It took them until their 81st game, against the defending Stanley Cup champion Los Angeles Kings, no less, but the Calgary Flames have officially made the playoffs. There are a number of reasons for it – Jack Adams-calibre coaching by Bob Hartley, a care-free attitude that is the product of having little outside pressure, so on and so on – but there are four main reasons the Flames will be playing hockey rather than golf next week (note: all stats as of April 10):
The legend of Johnny Gaudreau has obviously been well-documented throughout the season – with good reason – but there were two other rookies who also stepped up: Josh Jooris and Markus Granlund. Jooris, who impressed team brass in the pre-season, was called up early in the season and didn’t disappoint as he put up 24 points in 59 games. Granlund, meanwhile, appeared in only 47 games, but still registered 18 points in that time.
But, of course, it’s impossible to discuss Calgary’s rookies without mentioning the kid they call Johnny Hockey – who stole the show not just on the team, but around the league. Gaudreau, even by his own admission, had an unexpectedly good season, in which he put up 64 points in 80 games. His success no doubt has a lot to do with the fact he was on a line with Jiri Hudler (who sits one spot above him in the team’s scoring lead) and Sean Monahan (who sits one spot below).
Speaking of team scoring, the Flames scored 236 goals, which put them fifth in the league. That had a lot to with the balanced attack Calgary threw at the opposition every night, from the forwards right down to the defenceman. As mentioned, the Hudler-Monahan-Gaudreau line was by far the leader among forwards, but Lance Bouma, David Jones, Joe Colborne and Mikael Backlund each provided good secondary scoring. Overall, the Flames had nine players with at least 30 points.

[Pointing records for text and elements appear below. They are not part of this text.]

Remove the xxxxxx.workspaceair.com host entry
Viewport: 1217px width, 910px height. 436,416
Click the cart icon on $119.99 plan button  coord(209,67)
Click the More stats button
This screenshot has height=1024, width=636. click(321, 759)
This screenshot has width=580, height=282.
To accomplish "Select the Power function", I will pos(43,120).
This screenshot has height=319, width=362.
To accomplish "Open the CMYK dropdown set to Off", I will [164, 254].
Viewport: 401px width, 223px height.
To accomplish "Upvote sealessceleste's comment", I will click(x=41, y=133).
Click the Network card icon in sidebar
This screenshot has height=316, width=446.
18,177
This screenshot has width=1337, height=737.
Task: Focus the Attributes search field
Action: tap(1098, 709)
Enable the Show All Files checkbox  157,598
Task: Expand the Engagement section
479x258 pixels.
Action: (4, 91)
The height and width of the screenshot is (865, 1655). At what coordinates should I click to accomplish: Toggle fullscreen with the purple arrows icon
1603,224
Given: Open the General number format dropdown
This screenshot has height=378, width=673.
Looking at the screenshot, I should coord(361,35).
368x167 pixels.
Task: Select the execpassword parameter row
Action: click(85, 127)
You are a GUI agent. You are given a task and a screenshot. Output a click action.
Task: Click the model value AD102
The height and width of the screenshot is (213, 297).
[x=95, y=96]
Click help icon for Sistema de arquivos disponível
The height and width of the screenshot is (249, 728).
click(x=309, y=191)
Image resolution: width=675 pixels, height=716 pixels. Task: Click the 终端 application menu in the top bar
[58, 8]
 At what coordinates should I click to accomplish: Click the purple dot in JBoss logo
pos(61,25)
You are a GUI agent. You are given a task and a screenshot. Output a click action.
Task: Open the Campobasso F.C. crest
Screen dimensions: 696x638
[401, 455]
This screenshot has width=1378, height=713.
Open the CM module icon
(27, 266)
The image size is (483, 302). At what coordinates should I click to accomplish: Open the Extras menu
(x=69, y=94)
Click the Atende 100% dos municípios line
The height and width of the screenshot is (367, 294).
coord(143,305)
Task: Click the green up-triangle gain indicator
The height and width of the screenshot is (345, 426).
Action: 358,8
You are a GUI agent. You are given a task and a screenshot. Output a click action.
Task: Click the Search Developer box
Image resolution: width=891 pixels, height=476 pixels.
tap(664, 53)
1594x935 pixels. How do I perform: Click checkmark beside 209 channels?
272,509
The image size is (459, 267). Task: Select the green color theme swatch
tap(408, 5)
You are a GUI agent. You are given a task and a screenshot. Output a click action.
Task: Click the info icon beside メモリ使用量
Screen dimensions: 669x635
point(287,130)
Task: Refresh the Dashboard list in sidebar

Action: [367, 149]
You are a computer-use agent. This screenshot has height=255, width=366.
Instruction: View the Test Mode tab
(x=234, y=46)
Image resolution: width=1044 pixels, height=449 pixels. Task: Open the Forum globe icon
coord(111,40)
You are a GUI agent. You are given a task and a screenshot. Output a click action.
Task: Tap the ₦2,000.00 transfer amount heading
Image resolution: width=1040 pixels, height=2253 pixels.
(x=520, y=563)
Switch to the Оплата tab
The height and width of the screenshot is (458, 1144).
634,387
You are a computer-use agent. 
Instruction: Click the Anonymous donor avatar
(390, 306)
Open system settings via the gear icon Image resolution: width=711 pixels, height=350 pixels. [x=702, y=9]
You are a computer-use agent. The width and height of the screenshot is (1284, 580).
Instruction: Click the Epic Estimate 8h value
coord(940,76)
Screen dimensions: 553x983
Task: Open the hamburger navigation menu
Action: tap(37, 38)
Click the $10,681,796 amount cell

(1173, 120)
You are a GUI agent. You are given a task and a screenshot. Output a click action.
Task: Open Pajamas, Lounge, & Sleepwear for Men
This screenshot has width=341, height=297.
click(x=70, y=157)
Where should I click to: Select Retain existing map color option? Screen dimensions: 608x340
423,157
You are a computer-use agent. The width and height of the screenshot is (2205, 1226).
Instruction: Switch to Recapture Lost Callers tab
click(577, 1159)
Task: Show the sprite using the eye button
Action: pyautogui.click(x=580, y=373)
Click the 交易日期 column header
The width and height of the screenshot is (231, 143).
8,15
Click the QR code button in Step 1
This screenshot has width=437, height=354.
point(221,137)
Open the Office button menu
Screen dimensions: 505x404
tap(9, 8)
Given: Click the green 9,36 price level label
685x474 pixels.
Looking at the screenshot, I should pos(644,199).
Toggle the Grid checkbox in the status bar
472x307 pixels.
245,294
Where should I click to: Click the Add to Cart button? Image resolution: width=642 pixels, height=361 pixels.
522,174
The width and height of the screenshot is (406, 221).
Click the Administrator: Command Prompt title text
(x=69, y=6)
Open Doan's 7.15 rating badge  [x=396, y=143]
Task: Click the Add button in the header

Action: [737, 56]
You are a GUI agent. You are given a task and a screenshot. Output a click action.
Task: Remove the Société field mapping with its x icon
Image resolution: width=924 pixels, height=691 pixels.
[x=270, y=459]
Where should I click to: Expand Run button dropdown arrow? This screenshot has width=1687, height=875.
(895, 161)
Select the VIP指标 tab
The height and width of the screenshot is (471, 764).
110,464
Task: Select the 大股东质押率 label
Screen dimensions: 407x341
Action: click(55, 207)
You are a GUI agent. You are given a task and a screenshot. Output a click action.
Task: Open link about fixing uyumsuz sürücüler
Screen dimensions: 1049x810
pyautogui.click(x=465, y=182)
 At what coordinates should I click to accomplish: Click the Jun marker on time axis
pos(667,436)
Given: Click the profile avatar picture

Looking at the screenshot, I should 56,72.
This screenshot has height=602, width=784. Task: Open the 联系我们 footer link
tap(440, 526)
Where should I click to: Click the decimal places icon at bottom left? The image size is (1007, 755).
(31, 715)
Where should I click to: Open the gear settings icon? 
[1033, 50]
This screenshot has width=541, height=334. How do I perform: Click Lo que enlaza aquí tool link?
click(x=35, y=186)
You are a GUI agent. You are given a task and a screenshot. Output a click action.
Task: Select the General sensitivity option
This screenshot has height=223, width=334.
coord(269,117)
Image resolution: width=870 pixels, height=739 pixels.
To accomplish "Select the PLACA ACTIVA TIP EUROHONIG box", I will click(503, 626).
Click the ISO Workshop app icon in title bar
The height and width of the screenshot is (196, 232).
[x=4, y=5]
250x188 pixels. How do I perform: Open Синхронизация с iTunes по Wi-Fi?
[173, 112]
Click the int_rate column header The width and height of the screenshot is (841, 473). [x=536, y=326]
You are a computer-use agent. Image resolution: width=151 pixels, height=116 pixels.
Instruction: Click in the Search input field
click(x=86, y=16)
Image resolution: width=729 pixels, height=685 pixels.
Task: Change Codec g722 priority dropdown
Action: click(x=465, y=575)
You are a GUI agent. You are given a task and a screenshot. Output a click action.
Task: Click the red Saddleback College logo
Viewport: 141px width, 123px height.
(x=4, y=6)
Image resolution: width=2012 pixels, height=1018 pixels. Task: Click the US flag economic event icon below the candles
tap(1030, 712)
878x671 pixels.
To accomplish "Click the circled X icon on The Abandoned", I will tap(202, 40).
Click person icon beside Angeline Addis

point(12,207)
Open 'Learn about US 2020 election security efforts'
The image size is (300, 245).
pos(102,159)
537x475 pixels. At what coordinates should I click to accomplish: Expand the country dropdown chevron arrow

That number was helped by the production from the league’s top scoring group of blueliners. Only the Nashville Predators came close to the 195 points registered by Flames defencemen, falling short by just three points. What’s more: Dennis Wideman, Mark Giordano, TJ Brodie and Kris Russell finished 4th to 7th respectively in team scoring. If Giordano hadn’t been injured, he could have been a legitimate contender for the league lead in points by a defenceman.
His success has already been indirectly referenced above, but there’s something to be said of Sean Monahan’s second season in Calgary. After a decent rookie season – one in which a 19-year-old Monahan, who unexpectedly made the team out of training camp, put up 34 points in 72 games – the question was whether or not he would be affected by a rookie hangover. Monahan answered in 2014-15 with an emphatic no. He nearly doubled his production from last season, recording 62 points, and his 31 goals were tied with Hudler for tops on the team. That he was held scoreless only three times following Giordano’s injury only magnified his already significant contributions to the team. He was by no means the only reason for the team’s success, but his efforts definitely went a long way in getting the team to the playoffs.
“It’s not how you start, but how you finish” so the saying goes. Well, apparently the Flames enjoyed finishing their games by sending their fans into cardiac arrest. Comebacks were something of a regular occurrence for the Flames, who had four third-period comeback victories – 10 if you include games they tied in the third and won in overtime or shootout. In all, the Flames had 13 (!) wins that came in overtime or the shootout, of the 20 games they played that went past regulation (not all of them come-from-behind, but very impressive nonetheless). Since mid-February, though, the Flames have found themselves employing a different strategy: winning games after surrendering leads as opposed to clawing their way back late.